Il y a vingt ans, de nouveaux médicaments de précision ont changé la manière dont nous traitons le cancer en ciblant les protéines spécifiques présentant des dysfonctionnements qui déclenchent la maladie individuelle d'un patient. Mais le cancer est une maladie complexe. Les scientifiques qui ont travaillé à l'application la plus large possible de cette approche ont été confrontés à un défi, parmi tant d'autres: La plupart des protéines cancérigènes connues étaient considérées comme «incurables».
Que peut-on faire? L'une des possibilités consisterait à aider la cellule à se débarrasser de ses déchets.
Que signifie d'ailleurs «incurables»?
L'objectif des médicaments anticancéreux est d'empêcher les cellules malades de se développer de manière incontrôlée, tout en maintenant les cellules normales aussi saines que possible.
Comme les protéines défectueuses provoquent une croissance cellulaire incontrôlée, une stratégie importante consiste à empêcher ces protéines de se développer. Pour y parvenir, les scientifiques peuvent développer des médicaments inhibiteurs d'activité qui se lient à des sites très spécifiques d'une protéine cible - comme une clé qui ne s'insère que dans un trou de serrure spécifique.
Cependant, de nombreuses protéines - dont une famille de composants appelés facteurs de transcription, qui font partie des protéines les plus souvent mutées dans le cancer - ne possèdent pas a priori les propriétés nécessaires pour être traitées au moyen de médicaments ciblés comme le veut la chimie médicale classique. En fait, ces protéines sont «incurables» parce qu'il leur manque un trou de serrure.
Élimination précise des déchets
La plupart d'entre nous se souviennent certainement des cours de biologie à l'école et de l'analogie entre une cellule et une ville; avec des routes, des centrales électriques, des entrepôts et bien d'autres choses encore. Mais ce n'est pas tout: Les cellules disposent même d'un système d'élimination des déchets - spécialement pour les protéines.
Il s'agit d'une machine cellulaire appelée protéasome, une sorte de camion poubelle qui parcourt la cellule et élimine les protéines obsolètes, indésirables ou cassées. Pour ce faire, le protéasome détermine quelles protéines doivent être dégradées à l'aide d'un marqueur chimique appelé ubiquitine, qui est fixé aux protéines par d'autres machines moléculaires spécialisées.

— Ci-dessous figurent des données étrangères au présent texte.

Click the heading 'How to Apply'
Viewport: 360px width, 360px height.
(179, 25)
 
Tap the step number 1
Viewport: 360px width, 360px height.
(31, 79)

Si les scientifiques parviennent à trouver comment marquer correctement une protéine cible avec l'ubiquitine, cela pourrait ouvrir la porte à de nouvelles thérapies potentielles. Cette approche, appelée dégradation ciblée des protéines (en anglais targeted protein degradation, TPD), permettrait non seulement d'inhiber l'activité d'une protéine incontrôlée, mais aussi de l'éliminer complètement de la cellule - y compris les protéines «incurables» susmentionnées. Pour le dire de manière plus vulgaire: Plutôt que de chercher uniquement le bon trou de serrure pour une protéine cancérigène, on pourrait tenter de jeter le tout à la poubelle.
La dégradation ciblée des protéines n'en est encore qu'à ses débuts et les scientifiques de Novartis travaillent d'arrache-pied pour exploiter son potentiel au profit des patients. Des outils tels que des adhésifs moléculaires sont utilisés pour tenter d'amener la machinerie de marquage de l'ubiquitine de la cellule à interagir avec les protéines cibles, afin que le protéasome puisse les dégrader.
Ce processus ne se limite pas aux protéines des cellules cancéreuses - la dégradation ciblée des protéines pourrait contrôler des protéines potentiellement «incurables» dans d'autres cellules, par exemple dans certaines cellules T, afin d'améliorer les résultats de l'immunothérapie.